Virtue Signaling Is Now A Cheap, Prolific Substitute For Actual Virtue

Jul 29, 2018 by

by Noelle Mering, The Federalist:

The less prone we are to self-examination, the more self-aggrandizing we become in our denunciations. It’s making our society harsher.

For several reasons, all embarrassing testaments to my vice, I was listening to an interview of a beloved former contestant on ABC’s “The Bachelorette.” He was making public amends after having traded his good-guy persona for a series of one-night stands and unfulfilled promises.

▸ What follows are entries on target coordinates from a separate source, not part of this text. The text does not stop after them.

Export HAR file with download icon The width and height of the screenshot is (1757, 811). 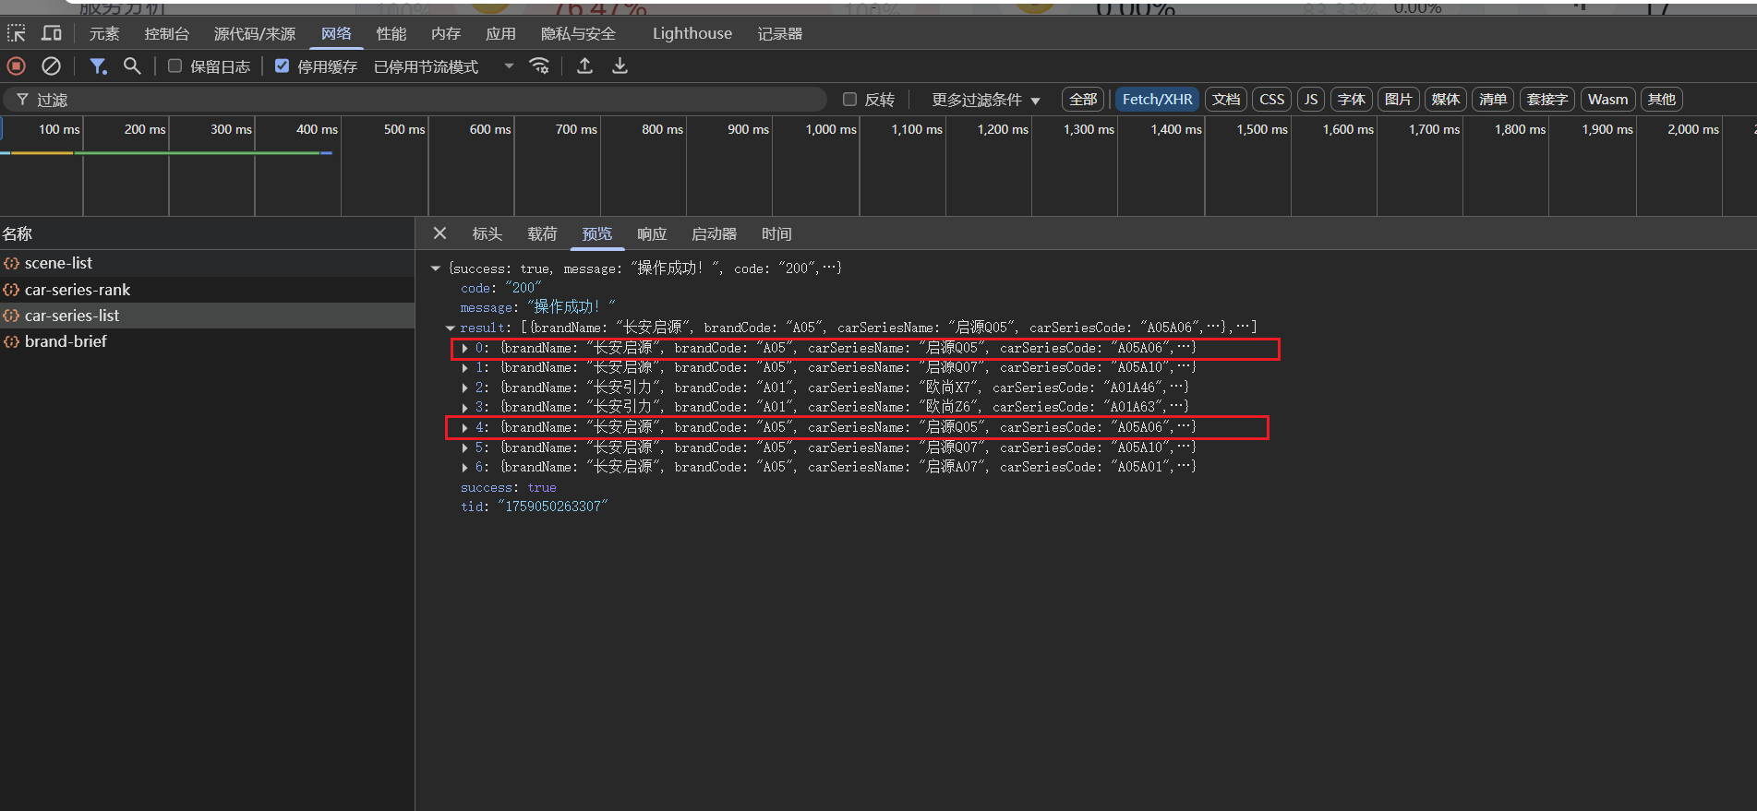tap(620, 66)
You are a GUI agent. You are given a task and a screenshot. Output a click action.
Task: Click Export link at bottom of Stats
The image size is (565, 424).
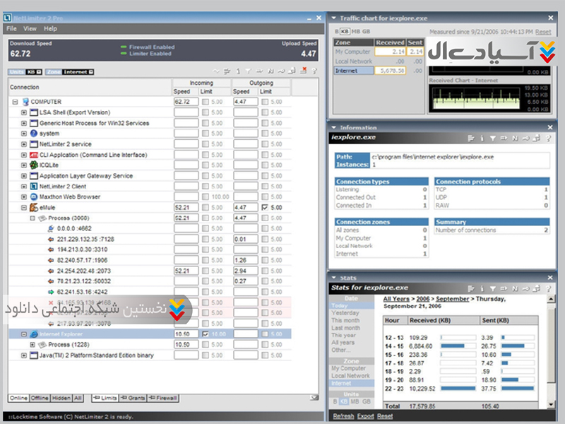pyautogui.click(x=365, y=416)
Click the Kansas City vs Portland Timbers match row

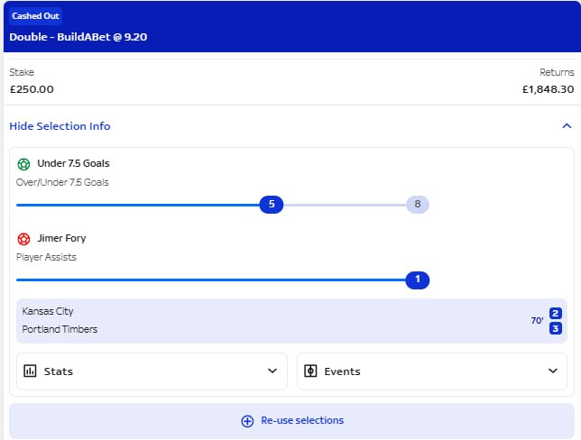click(292, 321)
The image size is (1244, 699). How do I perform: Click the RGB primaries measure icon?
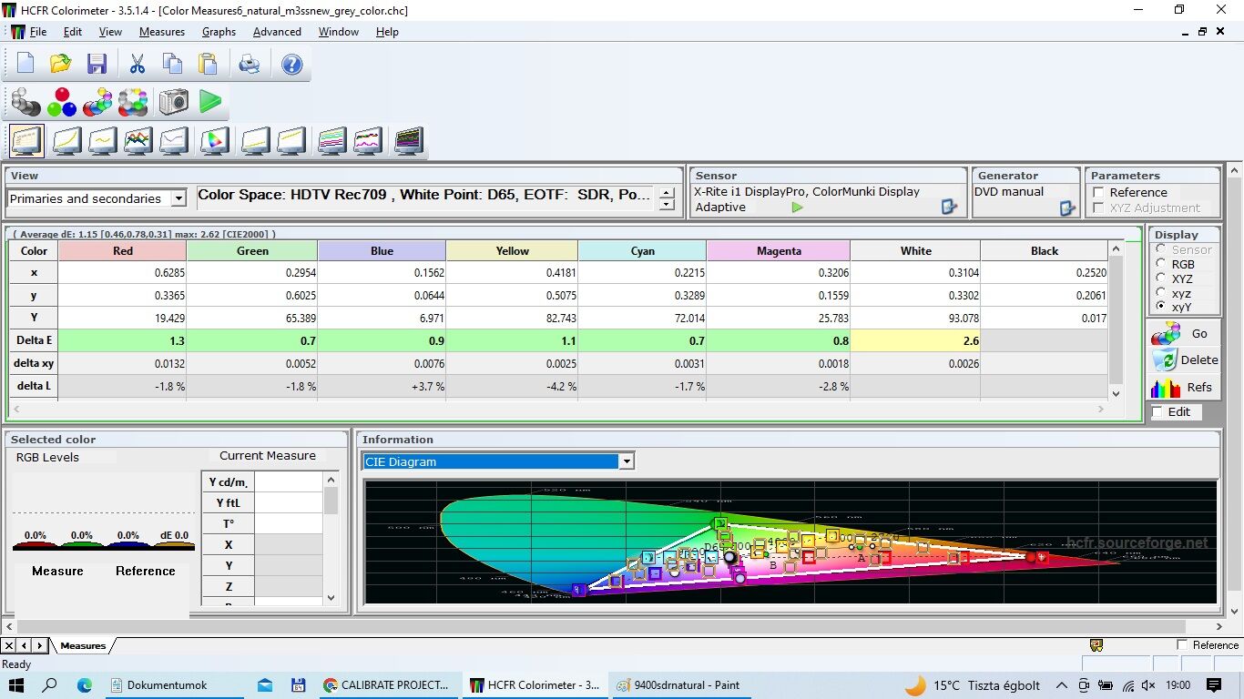click(62, 102)
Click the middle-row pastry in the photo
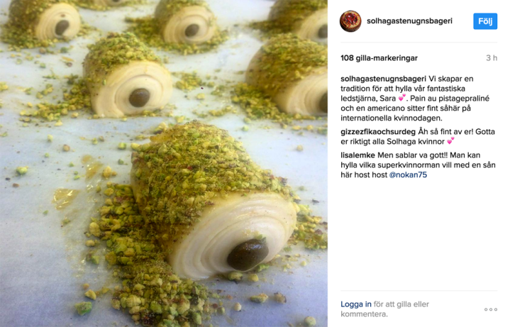 pyautogui.click(x=128, y=75)
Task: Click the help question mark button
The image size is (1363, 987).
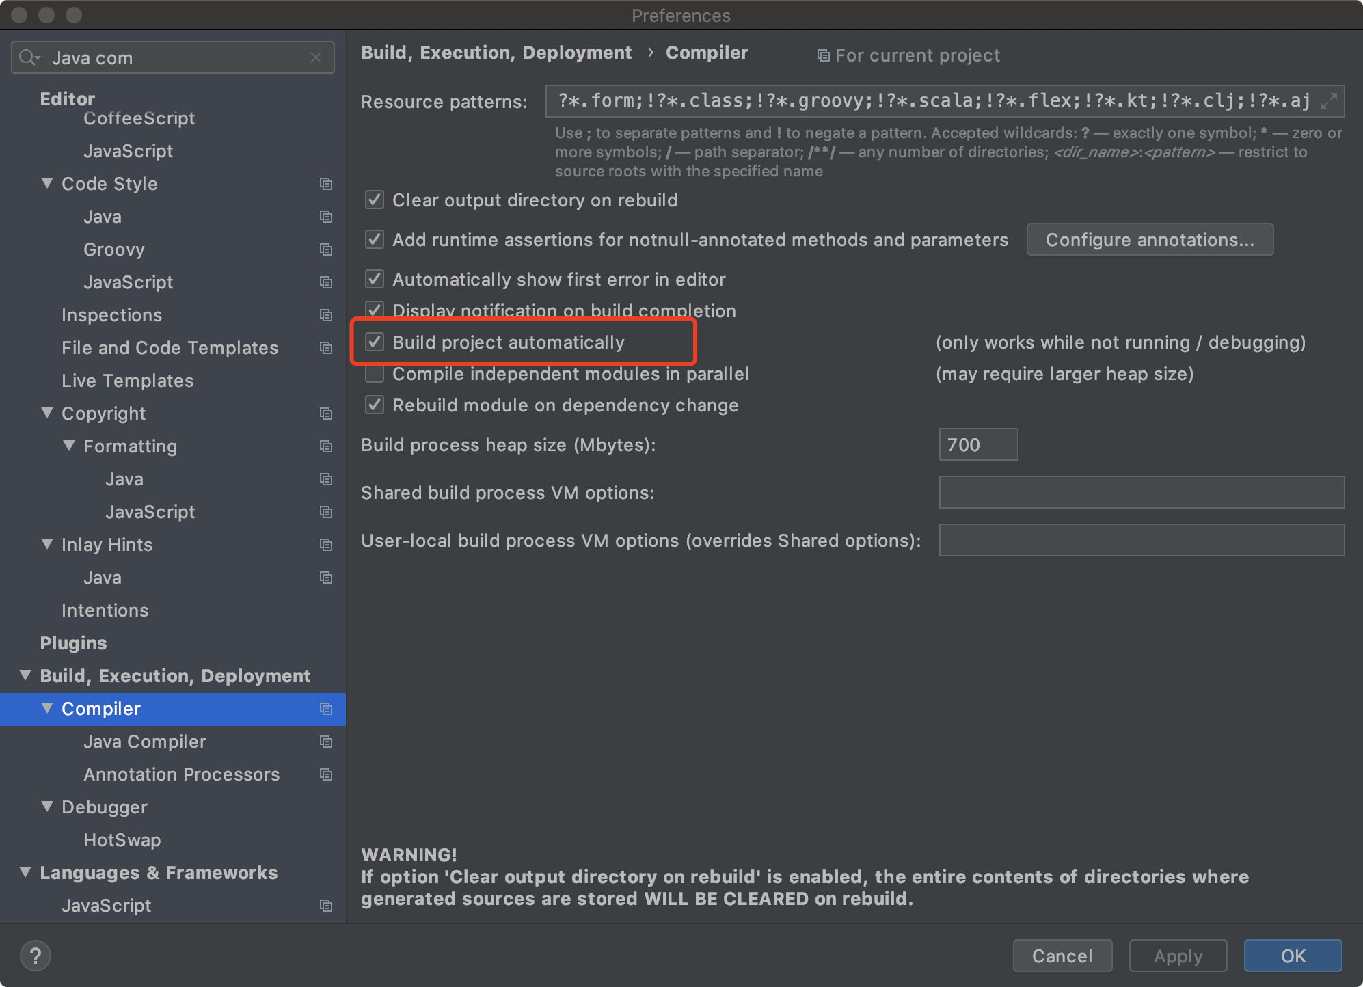Action: click(x=36, y=955)
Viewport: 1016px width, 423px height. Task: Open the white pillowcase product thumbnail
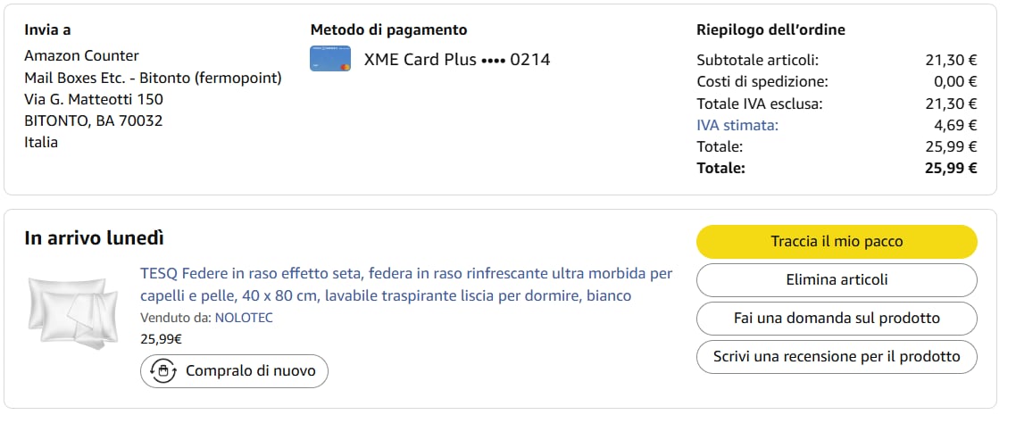(73, 309)
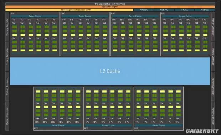Click the first NVDEC block
The height and width of the screenshot is (135, 221).
click(184, 10)
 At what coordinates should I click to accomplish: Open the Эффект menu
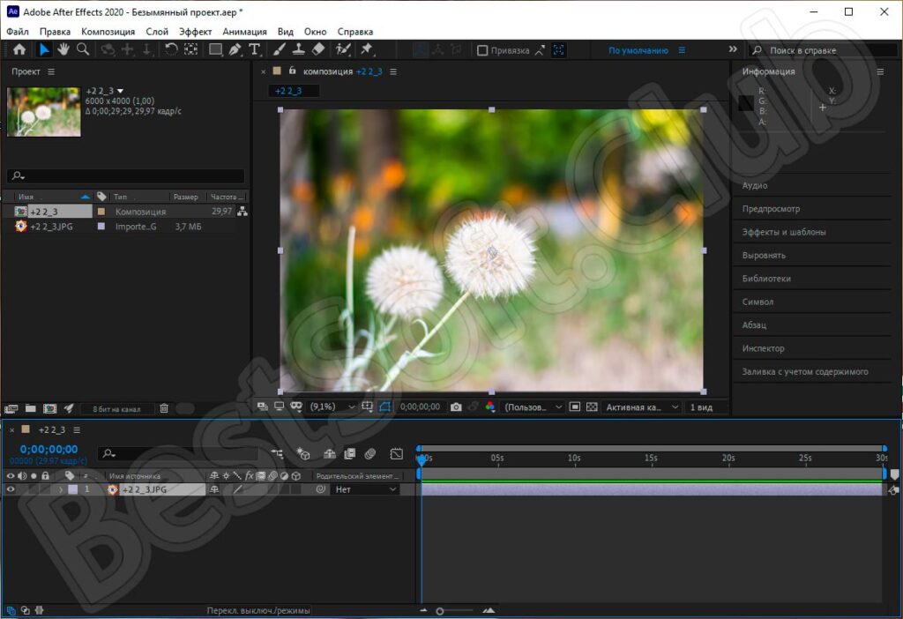(x=196, y=32)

I’m sure it’s a temptation of some enormity to be suddenly surrounded by beautiful and willing young women who see you as you want to see yourself. Still, he knew, as all celebrities must know, that how his fans saw him wasn’t real. He began to cope with that disparity by becoming louder in support of various charities. Somehow he thought that by putting his weight behind a good cause he could bridge the chasm between perception and reality, a chasm exacerbated by his womanizing.

His case was less egregious than, but still reminiscent of, Harvey Weinstein’s bizarre public mea culpa about fighting the National Rifle Association in light of the revelations of his predation. Such a jarring non sequitur was deemed unacceptable because he’d violated the last sexual norm: consent. But it was still revealing in how we’ve come to see public support of a popular cause as a great balm for our personal guilt.

It made me wonder how often we all do this. We feel the dissonance between who we ought to be and who we are, and we make up for it by becoming noisier about some issue. If our noise can also implicitly condemn moral beings with whom we disagree, then we might come that much closer to feeling satisfied with ourselves.